How to Declare for the NFL Draft

Normally, I know everything. Square root of 16? 4. Best type of Wheat Thins? Hint of Salt. Best color? Blue. Who is feeling worse this morning, Kyle Williams or Billy Cundiff? Oh, Kyle Williams, most definitely. See, I’m a wealth of knowledge.

But, I haven’t figured out how I declare for the 2012 NFL Draft. This is the year.

Last year I choose to stay at Microsoft for my Sophomore year. At the time I felt it was the right move for my career. I thought answering emails, creating PowerPoint templates, and producing podcasts was where God wanted me. My co-workers wanted me back and I was looking forward to the opportunity to three-peat as the Best Workplace in Ireland. To walk away from that, with the talented intern class we had coming in would’ve been a shame I thought.

In hindsight, I should’ve went pro. My family needed the money and I almost blew out my wrist with Carpal Tunnel Syndrome.

So, this year I decided to declare. Only, I can’t quite figure out how. It seems so easy. ESPN would lead you to believe that college athletes just sort of announce it. So, ‘I declare.’ Am I in? Do I need to update my Facebook status or tweet this it? I probably need an agent.
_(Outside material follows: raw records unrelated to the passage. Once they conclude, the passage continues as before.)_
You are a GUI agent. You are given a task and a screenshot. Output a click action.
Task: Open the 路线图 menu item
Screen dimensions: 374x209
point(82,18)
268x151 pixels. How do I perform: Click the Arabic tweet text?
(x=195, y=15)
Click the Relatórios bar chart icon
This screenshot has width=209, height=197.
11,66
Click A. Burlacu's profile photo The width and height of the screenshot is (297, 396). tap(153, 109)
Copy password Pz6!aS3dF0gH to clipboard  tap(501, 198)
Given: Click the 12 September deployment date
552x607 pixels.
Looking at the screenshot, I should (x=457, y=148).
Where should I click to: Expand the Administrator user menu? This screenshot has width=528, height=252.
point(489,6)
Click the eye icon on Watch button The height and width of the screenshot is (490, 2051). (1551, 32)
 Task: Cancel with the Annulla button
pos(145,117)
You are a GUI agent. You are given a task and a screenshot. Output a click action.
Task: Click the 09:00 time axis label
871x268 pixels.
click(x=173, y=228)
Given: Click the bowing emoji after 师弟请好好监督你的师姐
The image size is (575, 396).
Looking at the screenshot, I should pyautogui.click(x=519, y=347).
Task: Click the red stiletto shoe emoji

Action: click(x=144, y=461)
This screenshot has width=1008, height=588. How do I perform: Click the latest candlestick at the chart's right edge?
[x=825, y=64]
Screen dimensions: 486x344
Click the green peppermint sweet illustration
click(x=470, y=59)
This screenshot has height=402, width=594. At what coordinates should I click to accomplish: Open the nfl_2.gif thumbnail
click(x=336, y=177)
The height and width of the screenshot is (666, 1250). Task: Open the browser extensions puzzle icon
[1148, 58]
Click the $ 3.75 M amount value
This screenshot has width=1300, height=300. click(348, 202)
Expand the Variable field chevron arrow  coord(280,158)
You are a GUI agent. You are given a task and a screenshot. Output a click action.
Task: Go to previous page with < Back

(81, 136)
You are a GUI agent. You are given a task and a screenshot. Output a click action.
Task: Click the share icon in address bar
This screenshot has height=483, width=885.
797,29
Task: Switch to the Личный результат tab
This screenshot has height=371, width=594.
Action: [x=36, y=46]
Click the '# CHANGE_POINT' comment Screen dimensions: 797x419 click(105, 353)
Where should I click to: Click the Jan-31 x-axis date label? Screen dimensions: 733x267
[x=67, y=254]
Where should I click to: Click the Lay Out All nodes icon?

I can’t seem to get a hold of Scott Boras. So, I emailed IMG:

IMG represents like everybody.

If you’re an NFL team and you saw me on SportsCenter, here’s some more FAQs:

Q: What position do you play?
A: Offense AND defense.

Q: No special teams, huh?
A: That’s for practice squad players.

Q: Where did you play college ball?
A: SUNY Brockport. In the quad.

Q: What’s your 40-yard dash time?
A: Really fast. List of people I’ve beat in a race: Mairead O’Callaghan, Eric Peskor, Mike Ciulla, Robert Arevalos*, Clayton Au-Yueng*.

Q: What type of contract demands might you have?
A: A few mil. A Segway for getting around the practice facilities. Weekends off.

*Pending.

It’s probably not too early to begin thinking about drafting me in your fantasy leagues. I’m gonna double what Chris Johnson did all year in my first game. Once the offensive coordinator sees what I can do, every play will probably be “throw it up to P”. That’s what we do it flag football. I run deep.

If you guys know somebody, a GM, a coach, Mel Kiper Jr., let them know I’m eligible. Thursday, April 26th I could be wearing your team’s jersey**.

**I may just end up buying this from Sports Authority.